1 April 2019 marked 35 years since the first Faroese programme was aired on Faroese public television. Prior to 1 April 1984, Faroe Islanders had access to Danish TV news. Not everyone was thrilled when the Danish news programme was replaced with Faroese TV news in the mid-80s.
Árni Gregersen, a journalist who started on the job on 1 August 1984, recalls the fightback.
“People were disappointed to lose the Danish television news,” Árni remembers. “In those first two years, we really had a fight on our hands. We were competing against the Danish television news. Many people demanded that it be returned to their screens, but those demands eventually faded and the Faroese news programme, which is still called Dagur og Vika today, became the show that provided people with news.”
Jógvan Páll Johannesen, a TV technician, started working at the Faroese public television (Sjónvarp Føroya) on the same day as Árni and has worked there since. He has witnessed the many changes that have taken place in the past 35 years.
“Those first few years were a very exciting time,” Jógvan Páll recalls. “The equipment was relatively advanced and modern, even better than Danmark Radio’s. The first person I met on my first day was Árni Gregersen!”
Árni and Jógvan Páll travelled all over the Faroe Islands and abroad to cover a wide range of news events, often choosing to focus on different stories to those preferred by the public radio.
“Faroese radio had existed since 1957 and we were very conscious about not wanting to cover the same topics and news stories as the public radio,” says Árni. “We wanted to spread out to the whole country and cover subjects that the radio typically chose not to do. Our frame of mind was that anything was possible.”
Jógvan Páll has noticed a change in the working culture these 35 years.
“We all cared for Faroese television and it felt like being part of a family,” he says. “The atmosphere was very special. Today, everything runs on a deadline. At that time, you had more time to talk to one another.
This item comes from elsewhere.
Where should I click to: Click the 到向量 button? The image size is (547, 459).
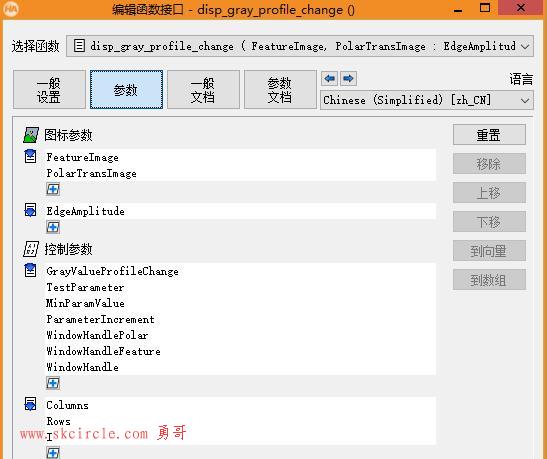pos(489,251)
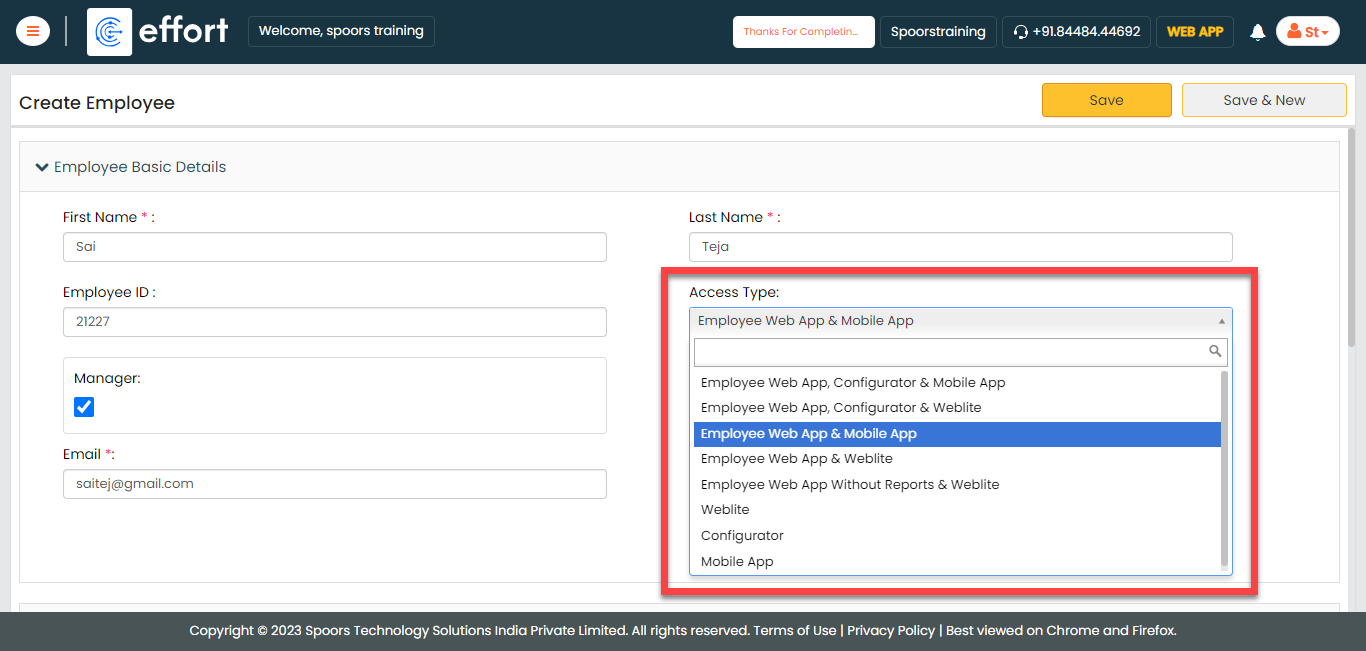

It was a completely different working culture. The content is much better today, but when we started, we were proud that we could produce content about Faroese issues in the Faroese language, made by Faroe Islanders for Faroe Islanders on Faroese television.”
Árni agrees: “At that time, just creating Faroese television was good enough. Today, the demands are much greater. In general, everything has improved since then.”